* _Exercise directions_:
Below are some entries. Copy each line that holds the string "Given".

* _Supplied records_:
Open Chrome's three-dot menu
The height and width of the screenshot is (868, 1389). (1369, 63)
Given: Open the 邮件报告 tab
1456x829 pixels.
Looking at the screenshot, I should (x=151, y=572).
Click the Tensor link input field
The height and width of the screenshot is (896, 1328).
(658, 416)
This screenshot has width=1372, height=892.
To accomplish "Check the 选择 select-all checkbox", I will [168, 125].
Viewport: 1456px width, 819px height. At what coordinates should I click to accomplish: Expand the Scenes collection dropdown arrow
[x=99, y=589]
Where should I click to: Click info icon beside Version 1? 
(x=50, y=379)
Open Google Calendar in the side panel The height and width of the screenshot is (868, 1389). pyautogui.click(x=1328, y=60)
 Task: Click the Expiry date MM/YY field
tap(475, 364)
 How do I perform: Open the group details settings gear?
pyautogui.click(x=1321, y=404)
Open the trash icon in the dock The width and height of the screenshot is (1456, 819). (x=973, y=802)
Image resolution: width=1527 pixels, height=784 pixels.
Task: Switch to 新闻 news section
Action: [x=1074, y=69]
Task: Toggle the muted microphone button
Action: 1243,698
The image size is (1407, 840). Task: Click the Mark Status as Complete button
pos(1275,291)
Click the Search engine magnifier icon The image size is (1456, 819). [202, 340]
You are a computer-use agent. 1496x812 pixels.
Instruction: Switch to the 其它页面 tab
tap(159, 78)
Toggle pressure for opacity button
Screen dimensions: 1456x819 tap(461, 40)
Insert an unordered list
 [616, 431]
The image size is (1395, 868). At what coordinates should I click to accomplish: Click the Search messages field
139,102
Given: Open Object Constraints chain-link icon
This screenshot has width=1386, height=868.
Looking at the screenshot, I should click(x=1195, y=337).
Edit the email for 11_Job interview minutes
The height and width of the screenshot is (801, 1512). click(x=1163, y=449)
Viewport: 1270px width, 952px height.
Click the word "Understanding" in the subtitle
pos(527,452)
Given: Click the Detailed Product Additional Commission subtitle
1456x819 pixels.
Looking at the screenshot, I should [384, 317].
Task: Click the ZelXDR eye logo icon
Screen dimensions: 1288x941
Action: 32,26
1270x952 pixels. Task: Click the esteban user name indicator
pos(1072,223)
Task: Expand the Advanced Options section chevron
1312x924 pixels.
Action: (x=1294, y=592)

* _Response to the exercise_:
Given: Open the 邮件报告 tab
Given: Open Object Constraints chain-link icon
Given: Click the Detailed Product Additional Commission subtitle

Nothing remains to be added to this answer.